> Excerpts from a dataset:
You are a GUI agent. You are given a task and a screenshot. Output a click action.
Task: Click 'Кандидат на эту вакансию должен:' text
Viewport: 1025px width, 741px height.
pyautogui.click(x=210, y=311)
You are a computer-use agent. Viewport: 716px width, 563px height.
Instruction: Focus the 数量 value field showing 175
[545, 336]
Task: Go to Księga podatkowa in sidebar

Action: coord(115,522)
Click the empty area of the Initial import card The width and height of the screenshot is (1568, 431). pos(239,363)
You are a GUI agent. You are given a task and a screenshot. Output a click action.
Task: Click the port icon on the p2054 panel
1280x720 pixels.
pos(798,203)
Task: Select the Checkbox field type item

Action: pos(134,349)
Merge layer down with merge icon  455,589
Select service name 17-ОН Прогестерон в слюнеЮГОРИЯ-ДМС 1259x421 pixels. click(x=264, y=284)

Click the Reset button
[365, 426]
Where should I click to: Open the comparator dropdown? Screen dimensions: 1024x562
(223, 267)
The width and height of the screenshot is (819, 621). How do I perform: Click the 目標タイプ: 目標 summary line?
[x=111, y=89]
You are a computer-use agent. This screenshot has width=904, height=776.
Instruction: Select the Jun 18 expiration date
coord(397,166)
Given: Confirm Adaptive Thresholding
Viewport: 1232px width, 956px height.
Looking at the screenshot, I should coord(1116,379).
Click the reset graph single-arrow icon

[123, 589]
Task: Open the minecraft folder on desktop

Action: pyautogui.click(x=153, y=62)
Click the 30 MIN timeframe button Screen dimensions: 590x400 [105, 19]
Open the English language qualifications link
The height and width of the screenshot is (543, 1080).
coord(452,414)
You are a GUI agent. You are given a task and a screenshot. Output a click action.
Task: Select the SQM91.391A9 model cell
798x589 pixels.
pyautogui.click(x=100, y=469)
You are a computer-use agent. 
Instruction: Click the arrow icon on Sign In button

> WORK REQUEST: Transcribe every entry word for word.

> FINISHED TASK:
You are a GUI agent. You are given a task and a screenshot. Output a click action.
Task: Click 'Кандидат на эту вакансию должен:' text
Viewport: 1025px width, 741px height.
pyautogui.click(x=210, y=311)
You are a computer-use agent. Viewport: 716px width, 563px height.
Instruction: Focus the 数量 value field showing 175
[545, 336]
Task: Go to Księga podatkowa in sidebar

Action: coord(115,522)
Click the empty area of the Initial import card The width and height of the screenshot is (1568, 431). pos(239,363)
You are a GUI agent. You are given a task and a screenshot. Output a click action.
Task: Click the port icon on the p2054 panel
1280x720 pixels.
pos(798,203)
Task: Select the Checkbox field type item

Action: pos(134,349)
Merge layer down with merge icon  455,589
Select service name 17-ОН Прогестерон в слюнеЮГОРИЯ-ДМС 1259x421 pixels. click(x=264, y=284)

Click the Reset button
[365, 426]
Where should I click to: Open the comparator dropdown? Screen dimensions: 1024x562
(223, 267)
The width and height of the screenshot is (819, 621). How do I perform: Click the 目標タイプ: 目標 summary line?
[x=111, y=89]
You are a computer-use agent. This screenshot has width=904, height=776.
Instruction: Select the Jun 18 expiration date
coord(397,166)
Given: Confirm Adaptive Thresholding
Viewport: 1232px width, 956px height.
Looking at the screenshot, I should coord(1116,379).
Click the reset graph single-arrow icon

[123, 589]
Task: Open the minecraft folder on desktop

Action: pyautogui.click(x=153, y=62)
Click the 30 MIN timeframe button Screen dimensions: 590x400 [105, 19]
Open the English language qualifications link
The height and width of the screenshot is (543, 1080).
coord(452,414)
You are a GUI agent. You are given a task and a screenshot. Output a click action.
Task: Select the SQM91.391A9 model cell
798x589 pixels.
pyautogui.click(x=100, y=469)
You are a computer-use agent. 
Instruction: Click the arrow icon on Sign In button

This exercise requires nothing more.